Subtleties Unfolded

Moderato Cantabile was the book that introduced me to Marguerite Duras a lifetime ago. I have read it twice before, but approached this third reading with a certain apprehension: could it, twenty years on, possibly be as wonderful as I remembered?

Each reading uncovers subtleties that escaped me the last time. What once seemed clear, becomes uncertain; what once seemed simple becomes layered. The book is often summarised, too simply, as the story of a distressed young man who murders the woman he loves in a café, watched by a large crowd. Yet as the tale opens up, even this account proves questionable. There are ambiguities, hesitations, spaces for alternative interpretations, both for the reader and for the protagonists themselves.

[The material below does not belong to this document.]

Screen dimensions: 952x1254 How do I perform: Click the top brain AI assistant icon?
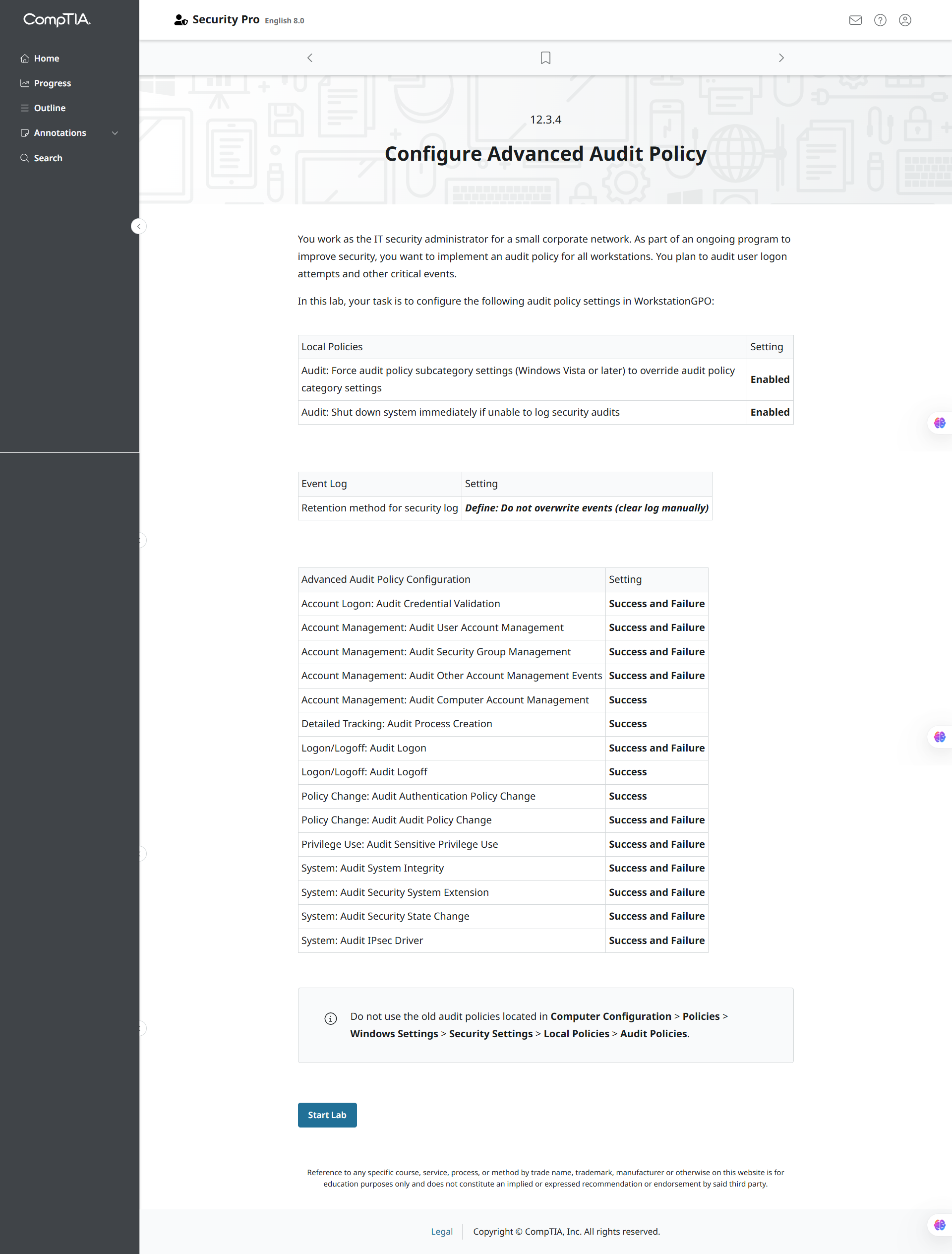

I hesitate to elucidate too much, unwilling to rob anyone of the thrill of slow revelation. Duras is subtle: no heavy-handed trickery, only a fierce, quiet intelligence at work, trusting the reader to live among the uncertainties she leaves unsolved.

8 thoughts on “Subtleties Unfolded

  1. >Ah, wonderful; I've not yet readThe Sailor from Gibraltar but it is on order. It is considered one of Duras's major works, like Moderato Cantabile.

  2. >You make this sound incredibly, Anthony! I feel Duras might be a bit above my head at the moment, but I'd definitely like to read this sometime.

  3. >It is quite brilliant, Iris. I am sure you would enjoy it. If you want to get a feel for Duras, The Lover is a great starting point.

  4. >This sounds fanTAStic! Must search for it in France. Love all the Duras posts popping up around the blogosphere of late.

  5. >I've loved everything of Duras's I've read, which is to say, not enough of her work as I hadn't even heard of this one! I'm going to find it. You've read The War, I think? Mind-blowing.

  6. >No, Colleen, I haven't read The War, so thank you for the suggestion. I've added it to my list to read this year. I've just bought Duras's last autobiographical (of sorts) work No More. Her next fiction that I plan to read is The Sailor of Gibraltar.